### Exercise prompt
State how many lines below hold the word "Ones". Give that number and no other text.

### Supplied material
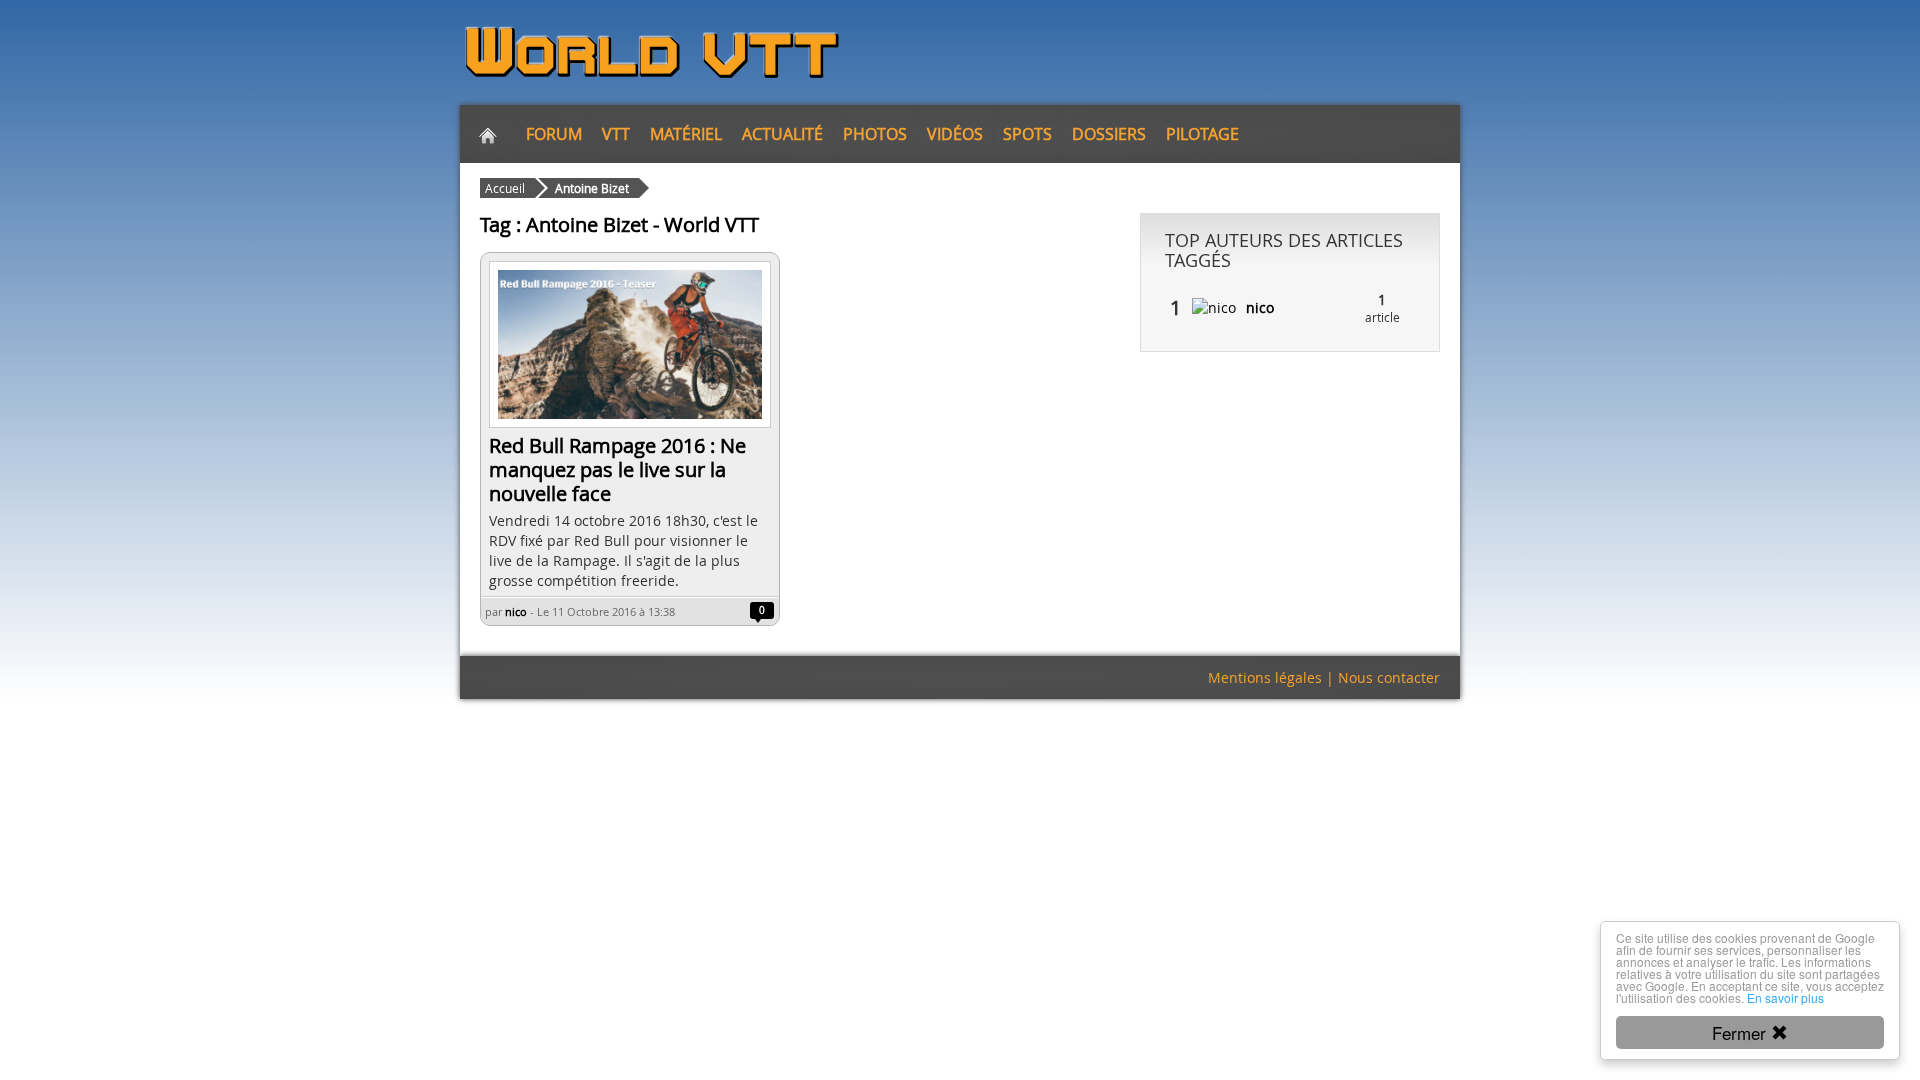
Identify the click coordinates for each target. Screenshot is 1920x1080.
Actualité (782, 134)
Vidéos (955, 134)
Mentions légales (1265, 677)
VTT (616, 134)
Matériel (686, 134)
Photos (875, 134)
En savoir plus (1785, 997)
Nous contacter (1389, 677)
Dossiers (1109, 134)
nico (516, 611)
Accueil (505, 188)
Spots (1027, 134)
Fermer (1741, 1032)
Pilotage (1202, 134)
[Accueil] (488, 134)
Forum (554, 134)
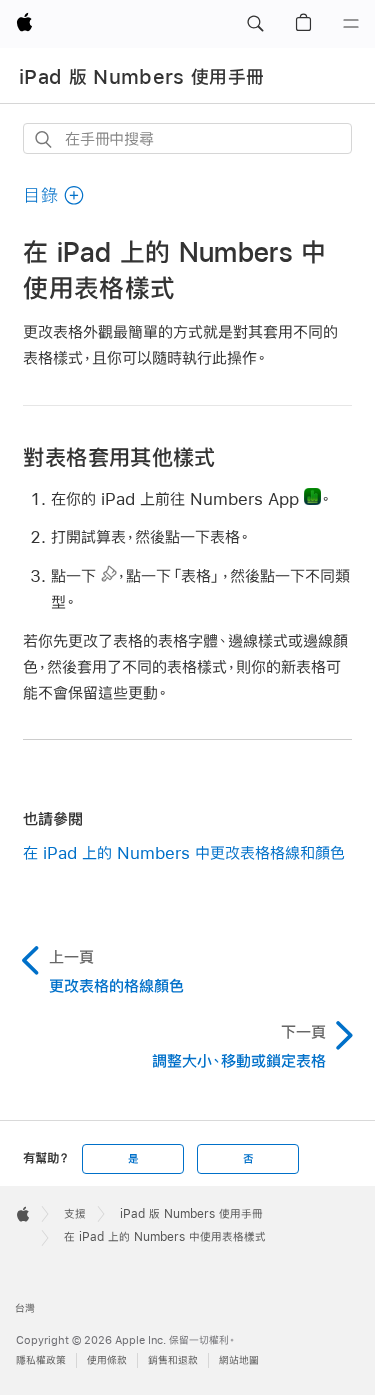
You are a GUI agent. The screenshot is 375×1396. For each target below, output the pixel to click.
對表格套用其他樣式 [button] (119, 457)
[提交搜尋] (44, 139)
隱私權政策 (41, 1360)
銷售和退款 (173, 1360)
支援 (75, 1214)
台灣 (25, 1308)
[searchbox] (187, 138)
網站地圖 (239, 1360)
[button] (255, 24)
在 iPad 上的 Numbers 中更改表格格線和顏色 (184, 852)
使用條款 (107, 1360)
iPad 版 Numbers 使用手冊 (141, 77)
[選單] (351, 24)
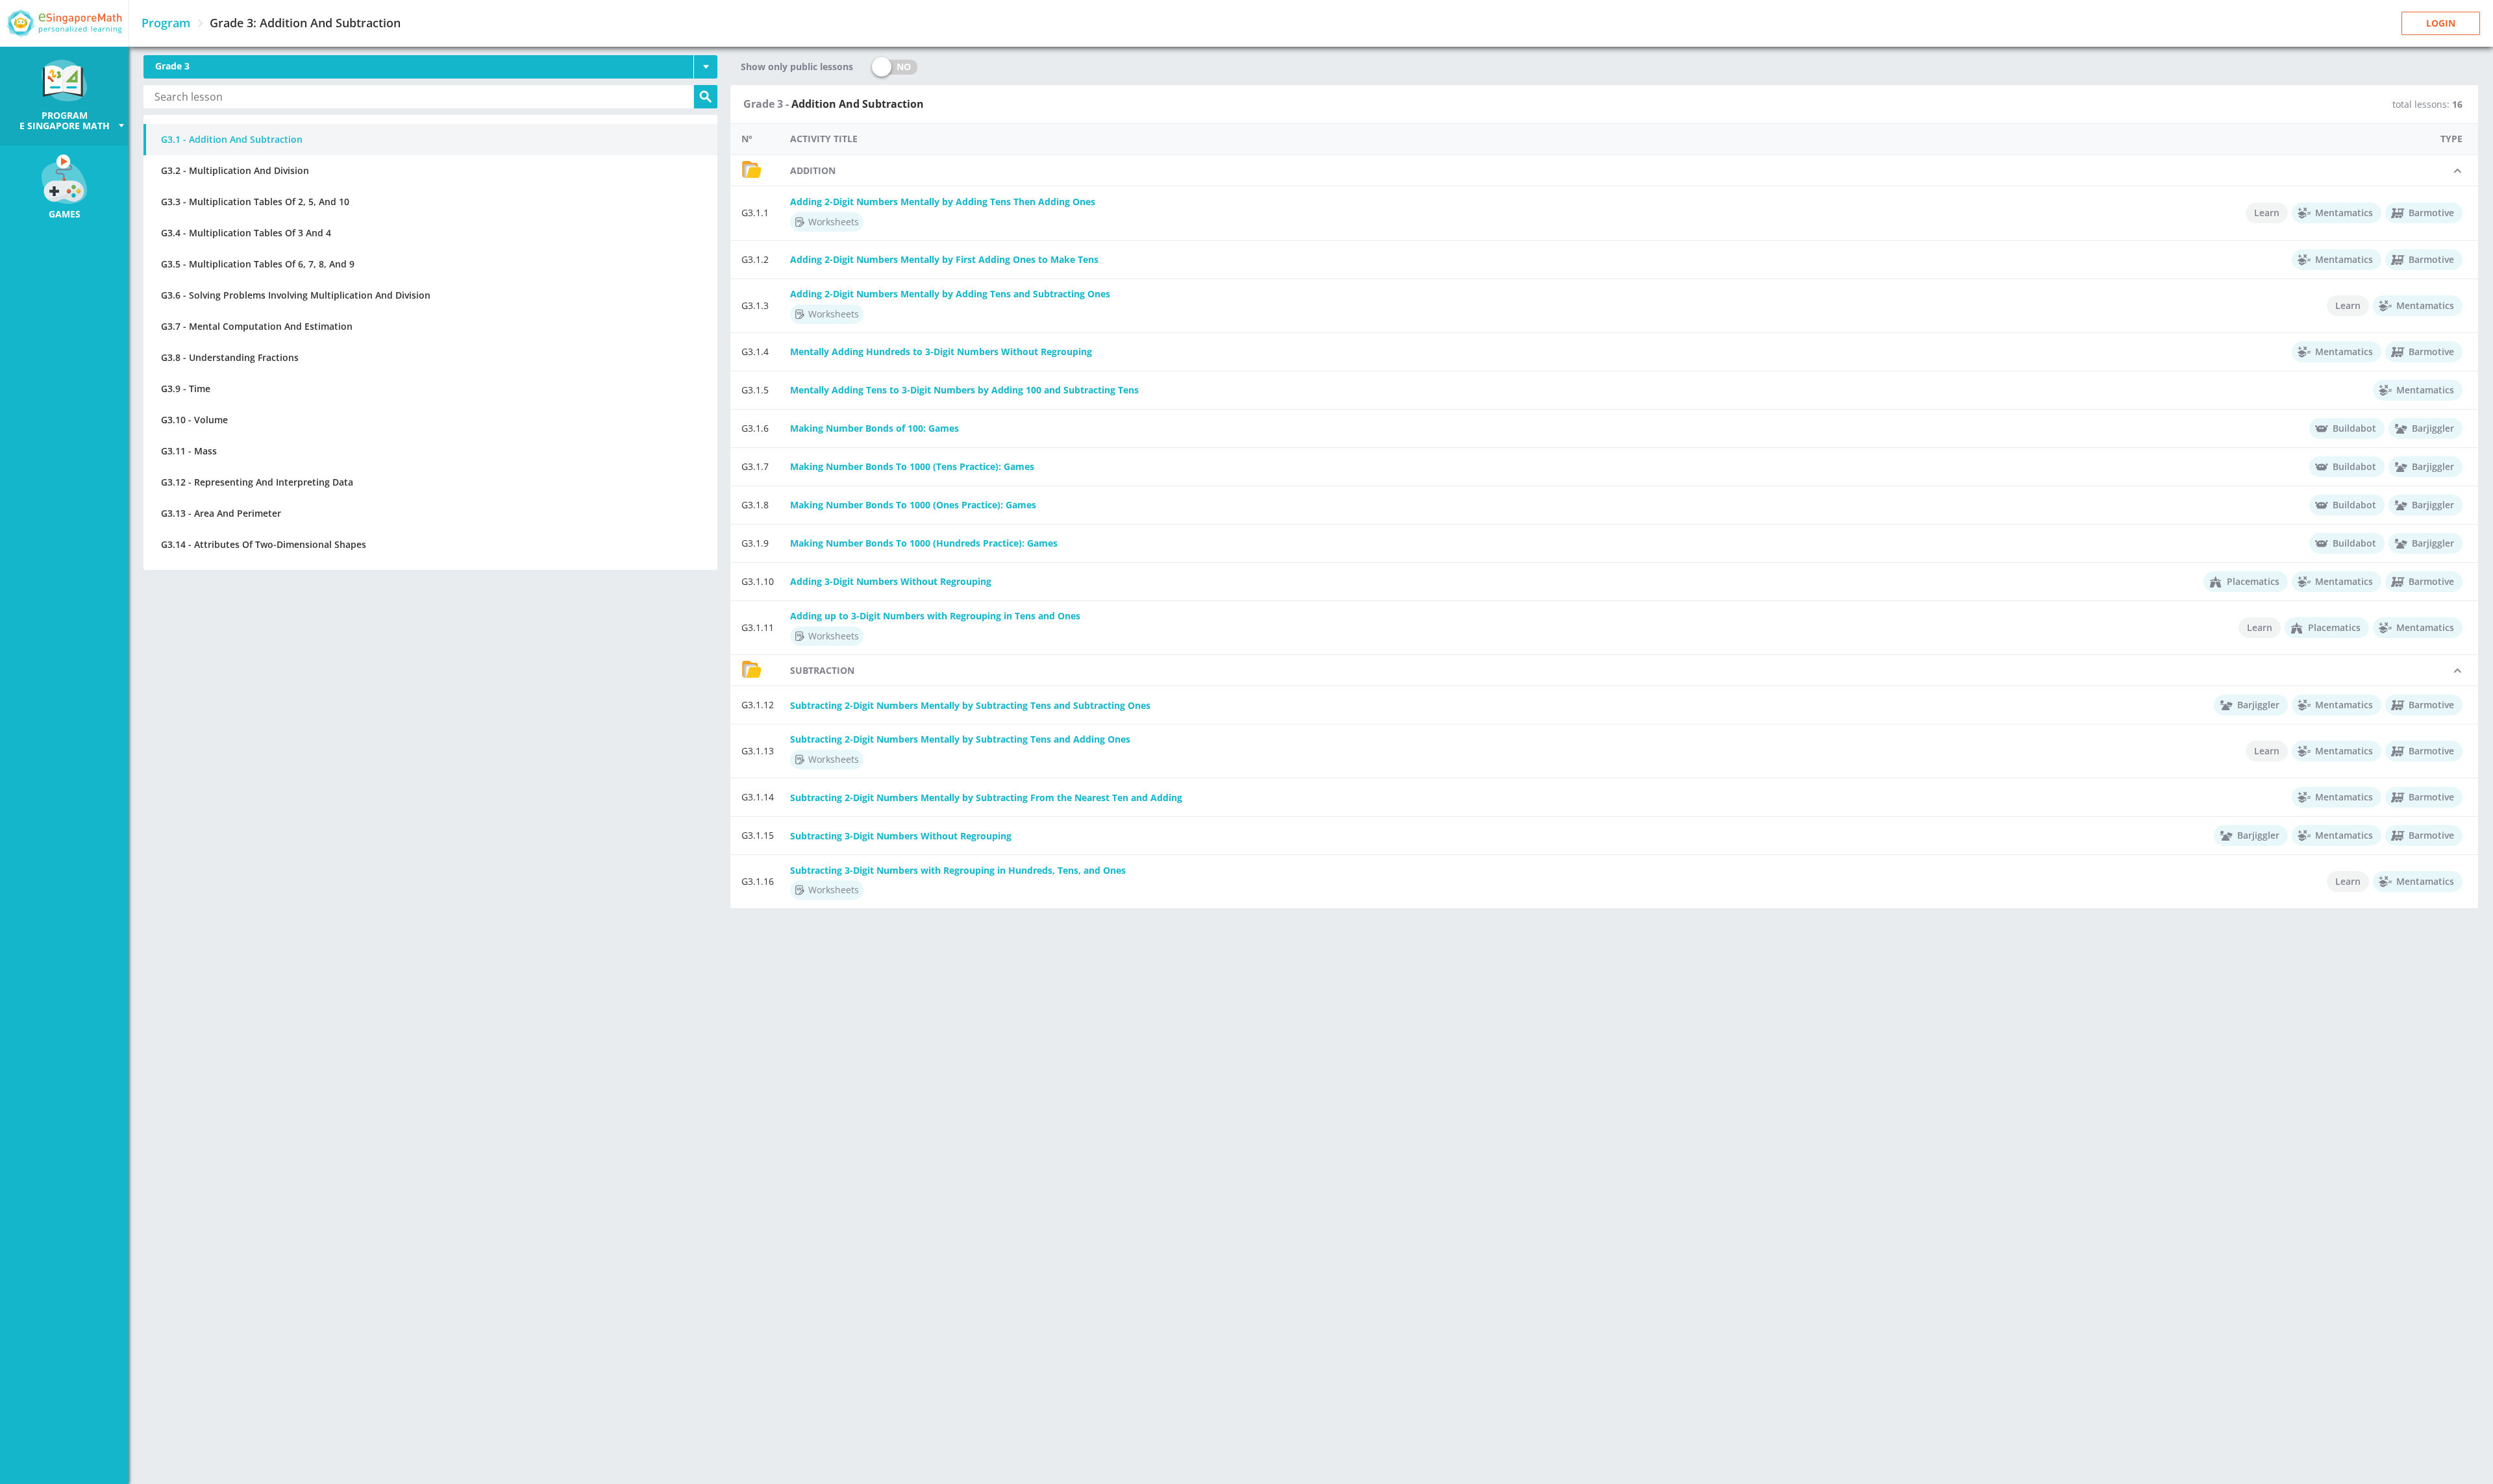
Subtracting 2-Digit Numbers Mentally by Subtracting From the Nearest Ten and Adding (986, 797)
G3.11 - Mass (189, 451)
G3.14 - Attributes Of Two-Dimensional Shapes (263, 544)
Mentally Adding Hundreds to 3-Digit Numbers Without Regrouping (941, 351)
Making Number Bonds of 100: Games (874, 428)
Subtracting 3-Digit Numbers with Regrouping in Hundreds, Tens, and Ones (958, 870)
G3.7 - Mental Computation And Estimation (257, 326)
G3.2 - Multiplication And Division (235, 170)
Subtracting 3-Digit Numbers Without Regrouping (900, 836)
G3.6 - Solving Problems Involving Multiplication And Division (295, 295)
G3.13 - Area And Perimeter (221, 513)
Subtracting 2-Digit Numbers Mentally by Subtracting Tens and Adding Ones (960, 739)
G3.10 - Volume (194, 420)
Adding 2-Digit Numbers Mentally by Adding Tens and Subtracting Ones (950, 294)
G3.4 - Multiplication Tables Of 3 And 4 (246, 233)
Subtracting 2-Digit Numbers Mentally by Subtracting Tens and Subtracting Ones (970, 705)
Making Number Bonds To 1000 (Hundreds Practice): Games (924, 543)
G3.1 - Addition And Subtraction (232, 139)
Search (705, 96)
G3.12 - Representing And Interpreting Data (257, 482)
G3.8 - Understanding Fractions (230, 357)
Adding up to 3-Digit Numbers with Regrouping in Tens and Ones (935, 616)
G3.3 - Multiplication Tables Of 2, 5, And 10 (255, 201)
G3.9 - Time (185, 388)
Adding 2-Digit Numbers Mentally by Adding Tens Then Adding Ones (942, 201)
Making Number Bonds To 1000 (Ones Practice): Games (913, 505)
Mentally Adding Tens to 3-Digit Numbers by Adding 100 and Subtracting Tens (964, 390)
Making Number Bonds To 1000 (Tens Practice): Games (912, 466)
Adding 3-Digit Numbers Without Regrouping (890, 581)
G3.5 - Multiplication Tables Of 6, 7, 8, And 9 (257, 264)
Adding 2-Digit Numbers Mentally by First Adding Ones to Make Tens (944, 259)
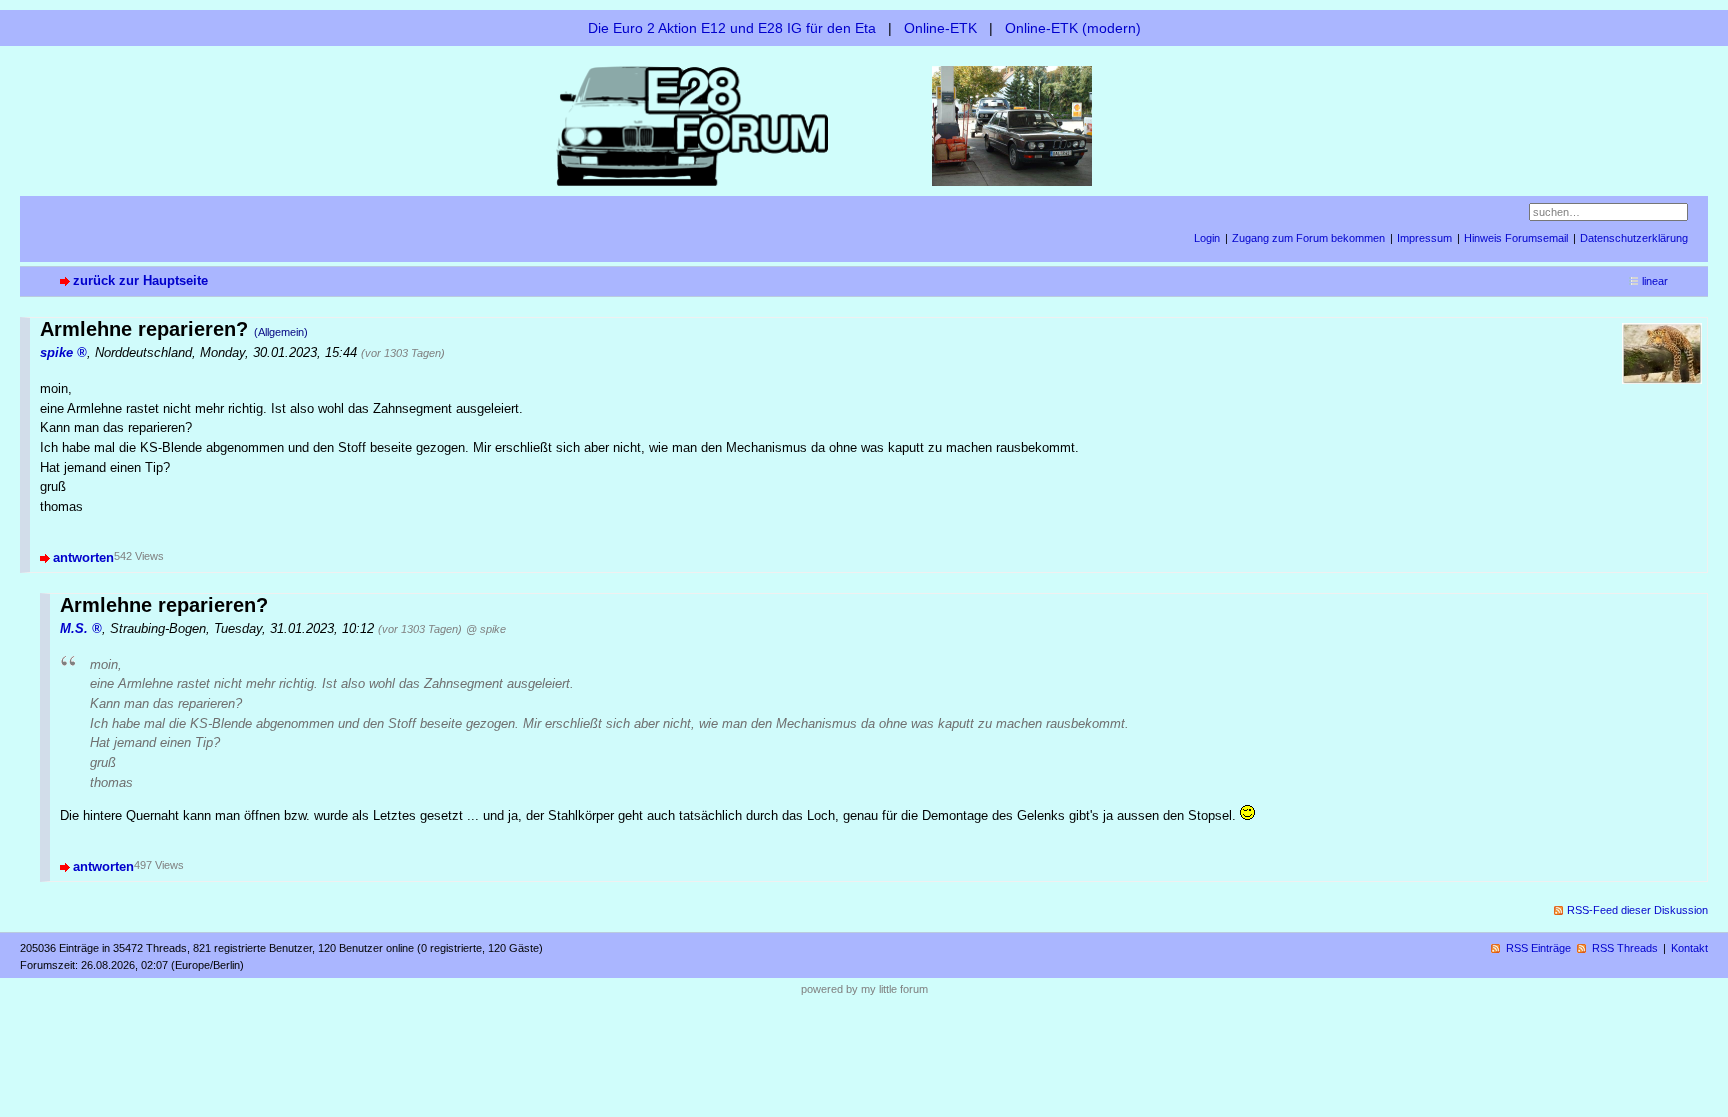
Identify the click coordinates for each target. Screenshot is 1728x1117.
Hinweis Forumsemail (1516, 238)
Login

### Output of the task
8